La Cour européenne des droits de l’Homme a-t-elle un avenir?
Staenderat Dick Marty FDP/TI. ©Philipp Zinniker

La Cour européenne des droits de l’Homme a-t-elle un avenir?

Depuis quelques années, des voix s’élèvent dans plusieurs pays européens contre les «ingérences» de la Cour européenne des droits de l’Homme (CEDH) dans les affaires nationales. En Suisse, l’UDC a lancé une initiative intitulée «Le droit suisse au lieu des juges étrangers». Pour Dick Marty, ancien membre de l’Assemblée parlementaire du Conseil de l’Europe et invité de l’Unifr à l’occasion de la Journée de l’Europe 2016, les critiques sont injustifiées.

Comment expliquez-vous que de plus en plus de personnes contestent les juges de la Cour européenne des droits de l’Homme (CEDH)?
Lorsque j’étais au Ministère public, j’entendais les juges de première instance pester contre le Tribunal cantonal. De leur côté, les magistrats de ce dernier manifestaient souvent leur incompréhension à l’égard du TF. En politique c’est un peu la même chose entre communes, cantons et Confédération. C’est finalement dans la nature des choses: on se sent un peu touché dans son propre orgueil lorsqu’une instance supérieure nous rappelle à l’ordre. Cela vaut aussi à l’égard de la Cour de Strasbourg. En fait, il convient de rappeler que l’énorme majorité des recours à la CEDH est soit déclarée irrecevable, soit rejetée. Si on considère les quelques condamnations de notre pays, il faut bien convenir que, dans ces cas, il y avait presque toujours effectivement matière à critique.

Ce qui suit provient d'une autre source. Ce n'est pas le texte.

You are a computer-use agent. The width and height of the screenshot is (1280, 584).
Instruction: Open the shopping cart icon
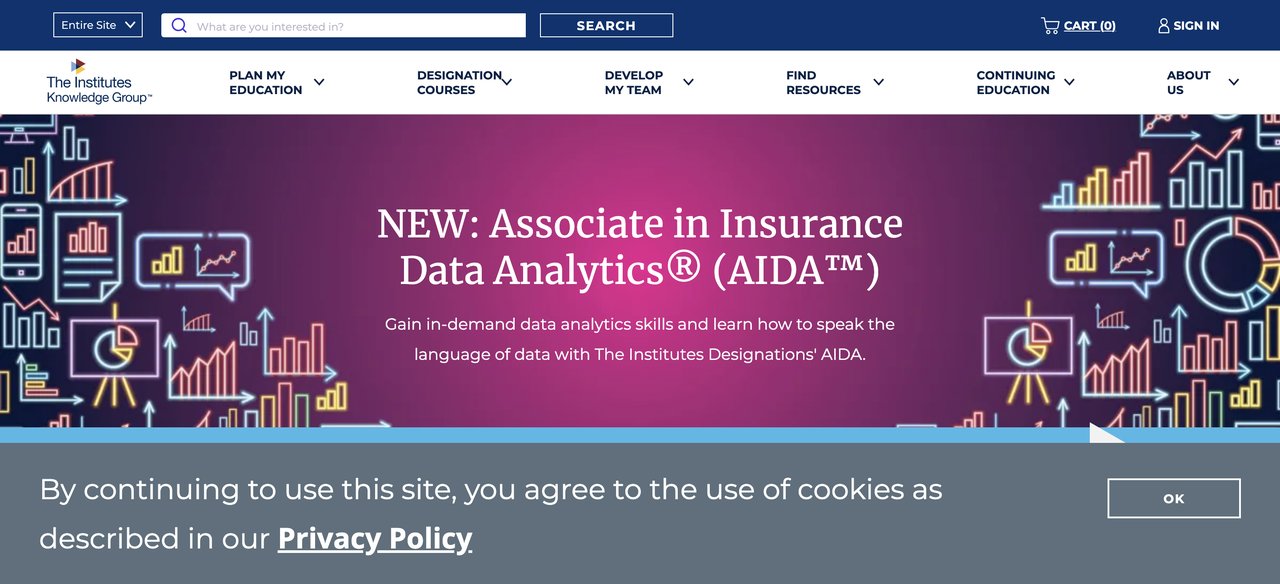coord(1050,26)
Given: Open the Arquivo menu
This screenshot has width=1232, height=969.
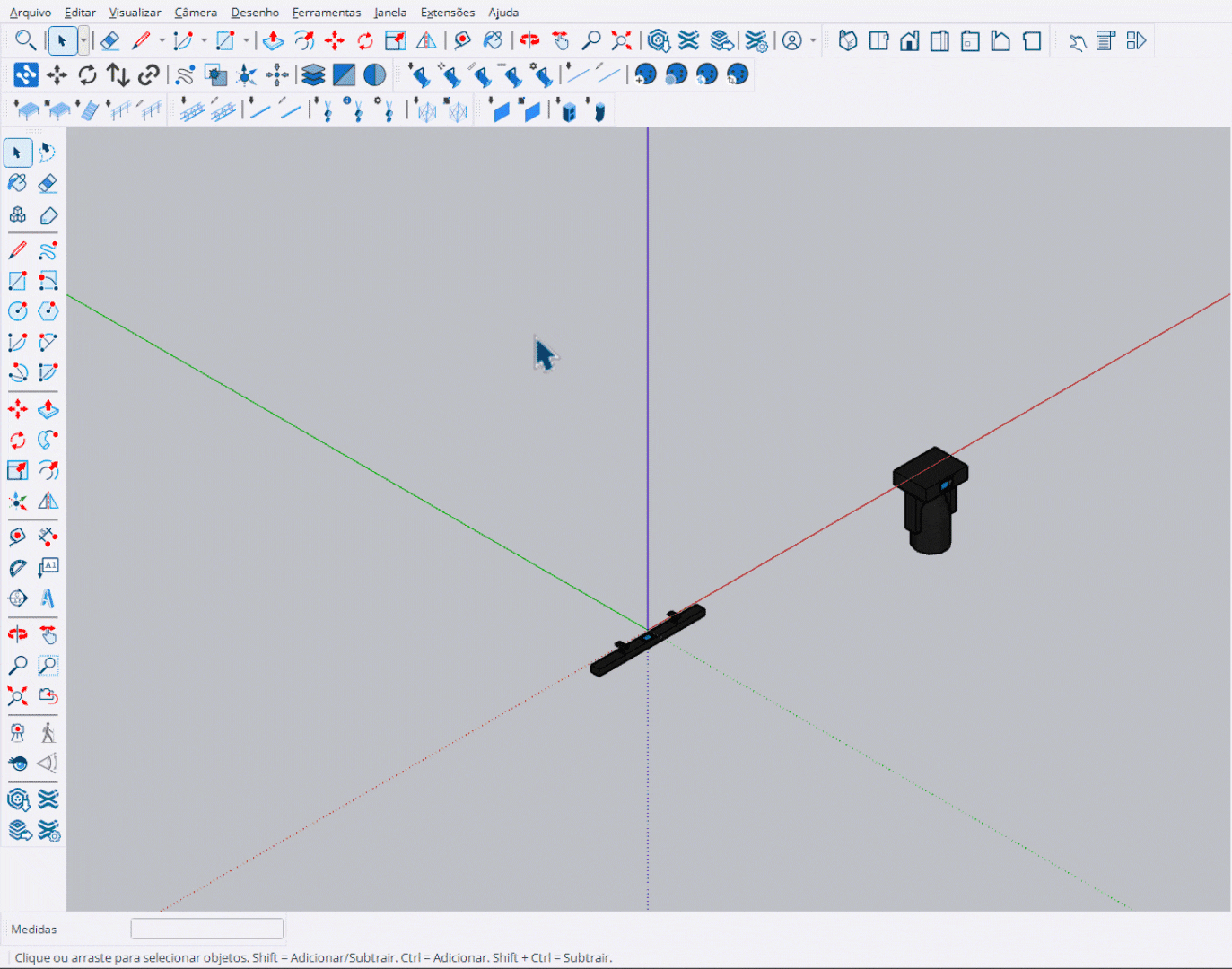Looking at the screenshot, I should (31, 13).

Des juges étrangers? Cela n’est à mon avis qu’un slogan, faute d’arguments plus sérieux. Est-ce que pour un justiciable fribourgeois un juge appenzellois ou schwytzois du TF est vraiment moins étranger qu’un juge de la Cour de Strasbourg? D’autre part, la Suisse a ratifié la Convention européenne des droits de l’homme, qui règle l’élection et les compétences de la Cour de Strasbourg. Cela fait donc partie du droit suisse et, par conséquent, il est tout à fait faux de parler de juges étrangers lorsqu’on se réfère à la CEDH.

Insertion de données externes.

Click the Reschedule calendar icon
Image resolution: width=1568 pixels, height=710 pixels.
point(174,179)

Dans le cas de la Suisse, la jurisprudence de la Cour européenne des droits de l’Homme prive-t-elle vraiment les citoyens suisses de leurs droits démocratiques? Est-ce qu’il y a eu des cas litigieux?
Franchement je ne vois pas en quoi nos droits démocratiques seraient affectés par la CEDH. Ce que je constate, c’est que les juges de Strasbourg jouissent d’un statut d’indépendance bien plus solide que celui des juges suisses. J’ai siégé dans les deux commissions, à Berne et à Strasbourg, chargées d’examiner les candidatures pour les postes de juges aux tribunaux fédéraux, respectivement à la CEDH, et de formuler les propositions à l’attention des organes d’élection (Assemblée fédérale, respectivement Assemblée parlementaire du Conseil de l’Europe). Jamais on n’a considéré, ni même évoqué, l’appartenance politique des candidats à la CEDH. Seules les qualités professionnelles et humaines ont été prises en considération. Pour les juges suisses, il y a, en fait, un système très rigide de quotas d’appartenance politique; un candidat qui ne déclare pas son appartenance à un parti politique (ce qui implique par la suite le payement de taxes annuelles à son parti!) et qui n’entre pas dans la clef de répartition politique du moment a d’infimes chances d’être élu. En outre, sauf à Fribourg, les juges suisses sont soumis à une réélection périodique, ce qui implique nécessairement une atteinte au principe de l’indépendance. Je rappelle que l’indépendance du magistrat est constituée de deux aspects indissociables: l’indépendance de jugement intrinsèque du juge et le fait d’apparaître indépendant aux yeux du justiciable. La démocratie se fonde aussi sur le respect strict de la séparation des pouvoirs. En ce sens, Strasbourg n’affecte pas nos droits démocratiques, mais elle les renforce. Non, le peuple n’a pas toujours raison, ni les juges d’ailleurs. Pour toute démocratie, il importe donc qu’il y ait un système d’équilibre et de contrôle entre les différents pouvoirs, selon le principe «check-and-balance».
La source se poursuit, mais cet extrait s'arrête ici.